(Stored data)
━━━━━━

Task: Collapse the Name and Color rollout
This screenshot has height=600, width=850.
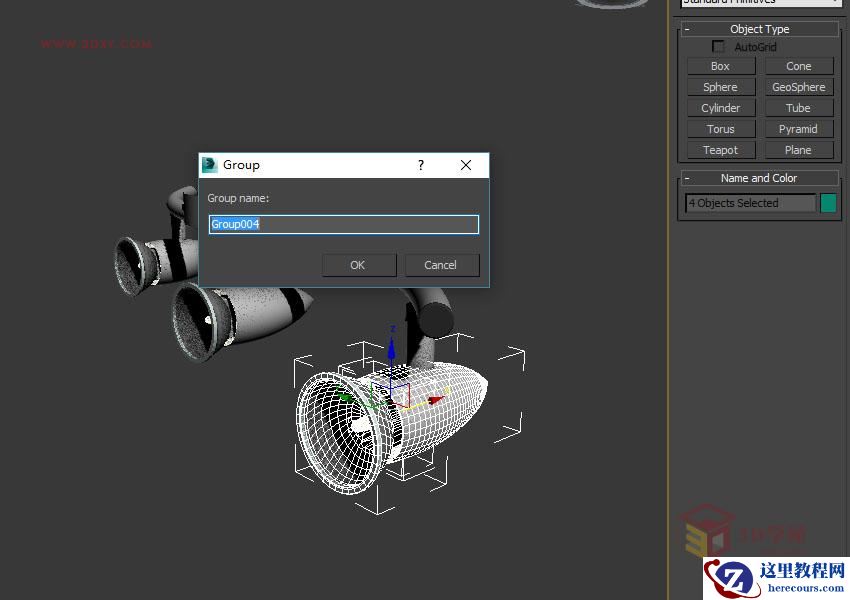Action: pyautogui.click(x=686, y=178)

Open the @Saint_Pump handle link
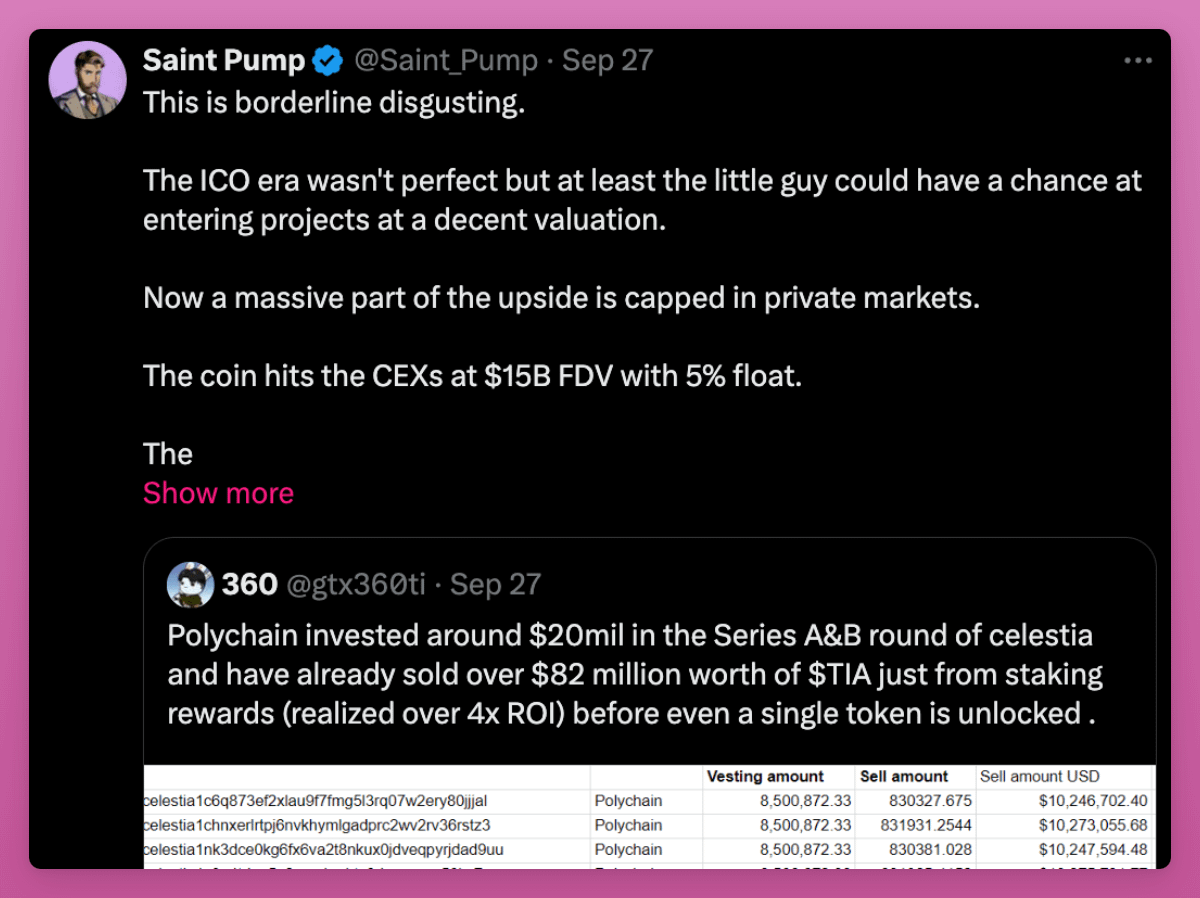pos(446,61)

━━━━━━

#### WORK REQUIRED
Please give the records again word for word, omitting all images.

#### WRITTEN REPLY
Task: Collapse the Name and Color rollout
This screenshot has height=600, width=850.
Action: pyautogui.click(x=686, y=178)

Open the @Saint_Pump handle link
pos(446,61)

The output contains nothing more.